DOCUMENT TEXT section start
When Pradeep Sharma wanted to learn to play the piano more than a decade ago, he bought a keyboard and began to plink. He didn’t have sheet music for his favorite Bollywood songs and decided to sound them out by ear. 

As he played around, he learned that, unlike him, his wife had the ability to hear a song and easily pick out the correct keys to play it — even though she had no formal musical training. 

“She could figure out the melody in two minutes flat,” says Sharma, dean of the University of Houston Cullen College of Engineering and Hugh Roy and Lillie Cranz Cullen Distinguished University Professor. “That made me wonder what is so special about her that she can hear music so much better than I do.” 

With that spark of curiosity, Sharma set out to learn why some people seem to possess a natural gift for hearing music. He approached the question from the perspective of a mechanical engineer and physicist who specializes in materials, computational nanoscience and electricity. 

He took a mechanistic approach (rather than, say, sociological or neurological) to investigate how physical differences in special cell structures change our ability to discern between two tones. The more sensitive a person is to subtle differences between similar tones, he reasoned, the better they can identify distinct musical notes.
DOCUMENT TEXT section end
INFORMATION SHOWN section start
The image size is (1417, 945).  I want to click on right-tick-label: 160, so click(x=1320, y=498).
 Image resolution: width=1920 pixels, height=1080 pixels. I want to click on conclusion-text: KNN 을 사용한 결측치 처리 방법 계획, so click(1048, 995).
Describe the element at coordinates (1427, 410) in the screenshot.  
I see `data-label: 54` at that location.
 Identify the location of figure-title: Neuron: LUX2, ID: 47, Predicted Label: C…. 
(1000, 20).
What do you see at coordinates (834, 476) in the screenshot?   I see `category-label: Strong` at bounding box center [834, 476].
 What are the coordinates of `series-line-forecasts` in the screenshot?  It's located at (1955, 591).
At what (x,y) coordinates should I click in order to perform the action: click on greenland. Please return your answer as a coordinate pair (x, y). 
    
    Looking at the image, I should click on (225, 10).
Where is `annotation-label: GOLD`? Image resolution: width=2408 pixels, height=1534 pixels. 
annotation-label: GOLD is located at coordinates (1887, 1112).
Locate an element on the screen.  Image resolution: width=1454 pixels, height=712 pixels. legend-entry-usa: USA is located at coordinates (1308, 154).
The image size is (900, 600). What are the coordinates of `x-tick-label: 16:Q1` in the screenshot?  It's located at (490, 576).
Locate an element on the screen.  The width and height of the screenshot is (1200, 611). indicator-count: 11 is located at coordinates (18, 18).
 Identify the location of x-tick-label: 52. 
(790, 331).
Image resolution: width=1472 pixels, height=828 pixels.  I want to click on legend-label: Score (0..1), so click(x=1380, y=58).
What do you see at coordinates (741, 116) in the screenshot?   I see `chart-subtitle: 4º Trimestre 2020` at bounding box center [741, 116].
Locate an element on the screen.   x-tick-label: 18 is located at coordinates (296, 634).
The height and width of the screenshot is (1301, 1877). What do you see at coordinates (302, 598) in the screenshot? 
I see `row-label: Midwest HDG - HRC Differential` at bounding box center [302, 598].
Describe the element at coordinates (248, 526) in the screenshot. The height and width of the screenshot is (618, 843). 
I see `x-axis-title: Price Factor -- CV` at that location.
INFORMATION SHOWN section end
Please print, word for word, the part of the article on hearing music above that opens with the words containing "When Pradeep Sharma" and closes with "formal musical training.".

When Pradeep Sharma wanted to learn to play the piano more than a decade ago, he bought a keyboard and began to plink. He didn’t have sheet music for his favorite Bollywood songs and decided to sound them out by ear. 

As he played around, he learned that, unlike him, his wife had the ability to hear a song and easily pick out the correct keys to play it — even though she had no formal musical training.